Investments

Why Expats Need To Save And Invest

Expats in the Middle East find investing hard because they often live in a state of flux.

The typical expat starts a placement in Qatar, Abu Dhabi or somewhere similar for six months and then finds that short stay becomes two years or even longer.

Living in a country where you are unfamiliar with how banking and investment work because the system is so different from home and where business is conducted in a foreign language means taking professional investment advice is a priority.

The rules of investing are generally the same wherever you live, but factoring in a foreign lifestyle means adding a few important points, says James Green, who heads up expat financial advisers deVere Group in Qatar.

Five tips about effective expat saving

He suggests breaking the task into a to-do list:

  • Think about why you are investing. That means what the money is for, how long you can tie up the cash and what investment risk you are ready to take and how much you can afford to invest each month
  • Put some spare money aside in a savings account to cover emergency spending
  • Consider your tax liabilities. You need to work out your tax residence, because investing and saving generates income and you need to know where and how this income is taxed
  • The currency you invest in as an expat is important.
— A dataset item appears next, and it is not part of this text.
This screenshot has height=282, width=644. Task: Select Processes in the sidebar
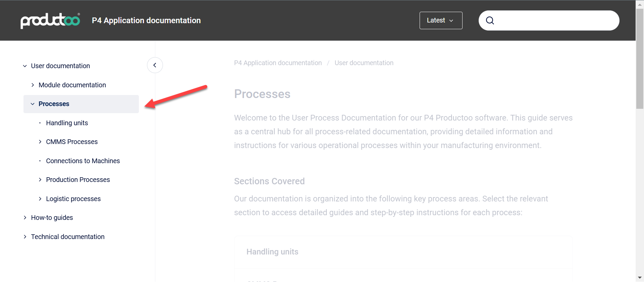click(54, 104)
If you live in Qatar and invest in the riyal and move to another country you are exposed to foreign exchange fluctuations, but the value of the riyal is pegged to the US dollar.

Investing in US dollars is likely to be a better long-term option than the riyal if you intend to move.

  • If you are not fluent in Arabic, the Middle East has plenty of British financial advisers, banks and other financial institutions. You may decide dealing with someone who speaks your language is better than battling with important paperwork written in a foreign language.

Green also argues that saving something is important, even if the amount is not huge.

“Starting to save and invest early in your career gives your money more time to grow and smooths out volatility in the markets,” he said.

“Saving small amounts over a long time is an effective way to make your money grow into a significant nest egg for retirement.”